Quote:
Originally Posted by Mason Malmuth
4. At the next tier, but still small stakes, raise the rake.
I'd agree with this if poker rooms took the moral obligation to persistently redistribute a substantial part of that rake via promos aimed at casual players, e.g. Stars' CardHunt at NL10+.
However, it looks like Stars has decided not to make such promos permanent, but instead, rotate 'new' NLHE variants that only took a few hours to design, i.e. Split and Showtime. I feel that not enough R&D was invested into them, unlike Spin & Go Max and (to some extent) Power Up (though the latter doesn't have as much power to retain casual customers because of its complexity and slowness - now, the $15 games are barely running, the $15 regs often have to move down to $7 even at peak hours just to get a game).
The most recent creation of Stars' 'genius' researchers is Spin & Goal, which took quite a lot of programming because of the new mechanism of awarding free bets as prizes, which doesn't even work in all jurisdictions because sports betting is unavailable in some of them (incl. Russia), and which apparently caused a crash of the poker servers on the day of deployment (June 1).
I don't think Stars' researchers are industrious enough to be paid so much.
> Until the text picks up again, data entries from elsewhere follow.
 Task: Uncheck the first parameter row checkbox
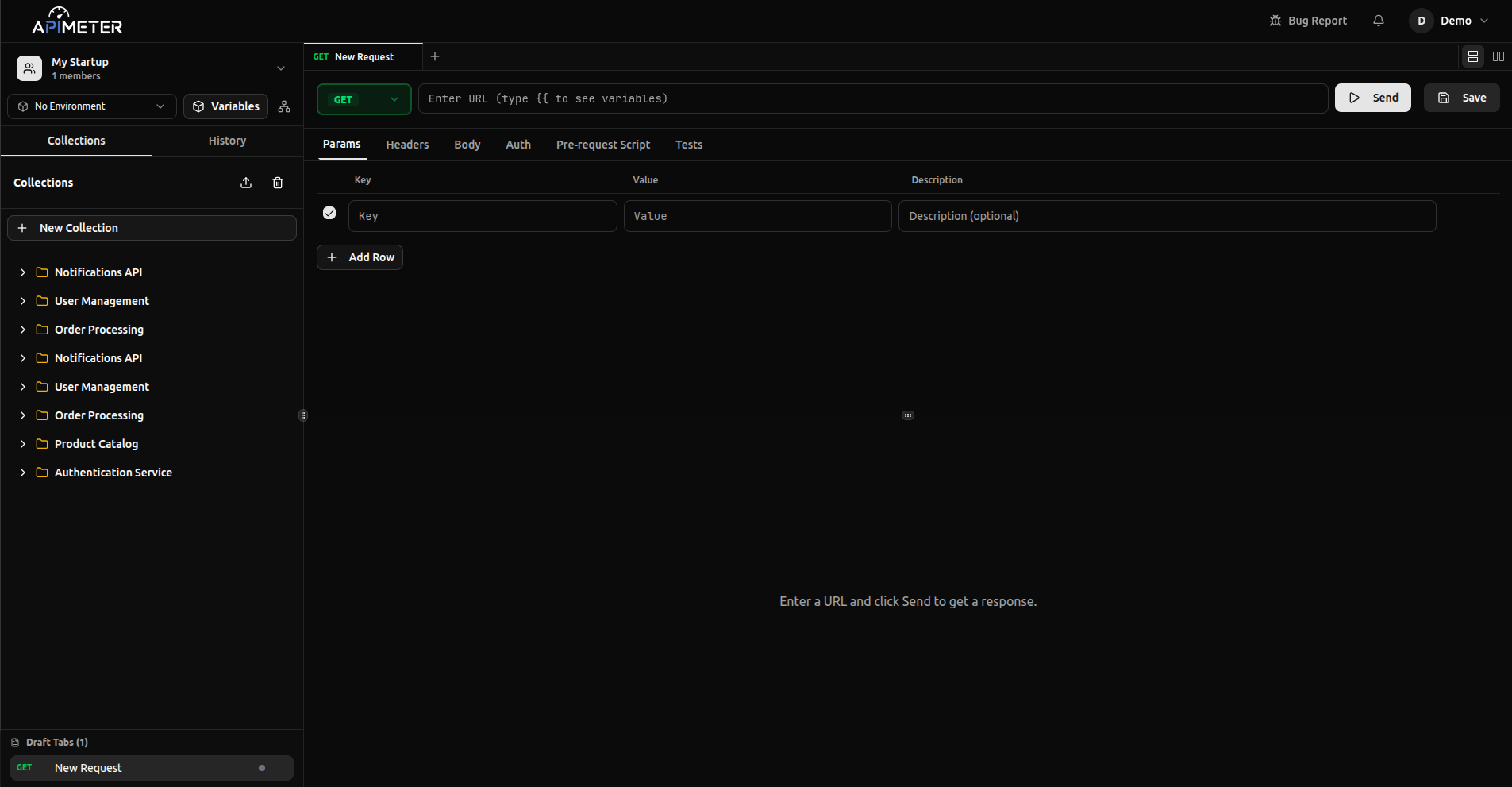[329, 213]
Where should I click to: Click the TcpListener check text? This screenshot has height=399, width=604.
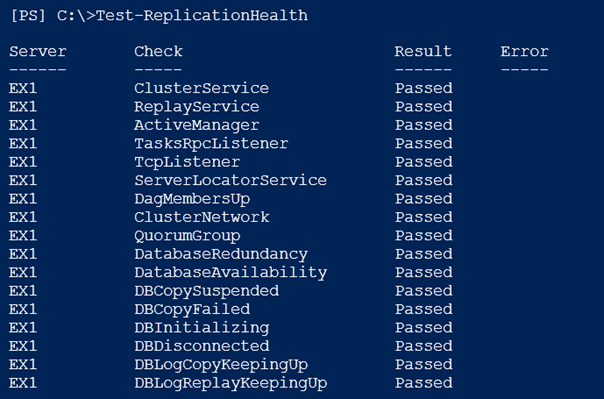click(187, 162)
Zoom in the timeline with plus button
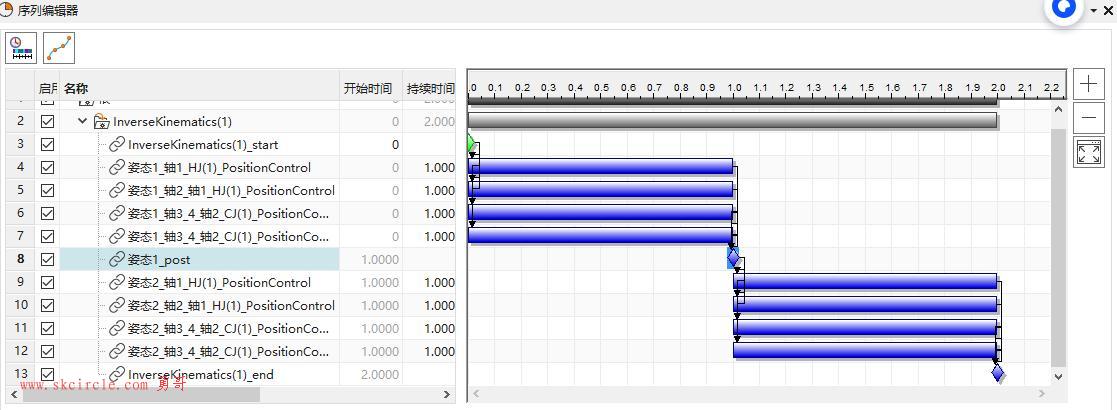The image size is (1117, 410). (x=1088, y=84)
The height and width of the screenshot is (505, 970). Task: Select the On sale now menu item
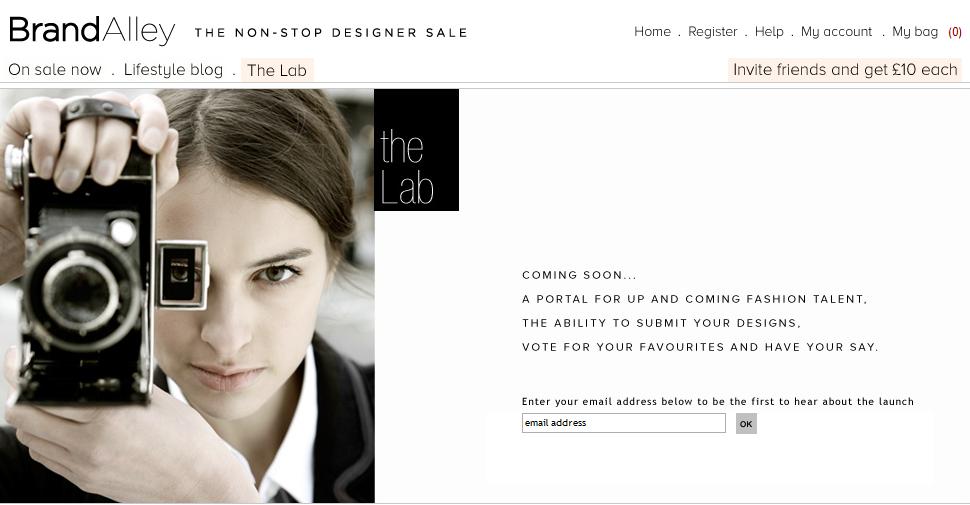[55, 70]
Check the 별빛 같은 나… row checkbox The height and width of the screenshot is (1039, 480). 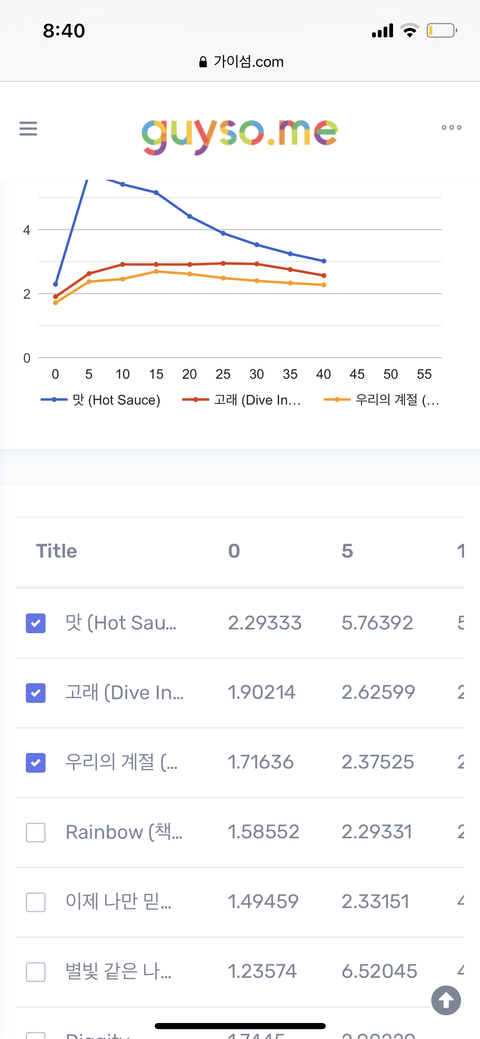(x=36, y=972)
Sadly, this seems the general state of the poker industry in general, not just Stars.
More rake is better when it's efficiently invested into promos, talented researchers and, importantly, accurate programmers (the amount of spelling errors in the names of variables that I saw in Stars' log files made me cringe), but not when the surplus is largely pocketed by the poker room, like by Stars after the deployment of Power Up.
I have some hope that RunItOnce Poker will be reinvesting the collected rake more efficiently.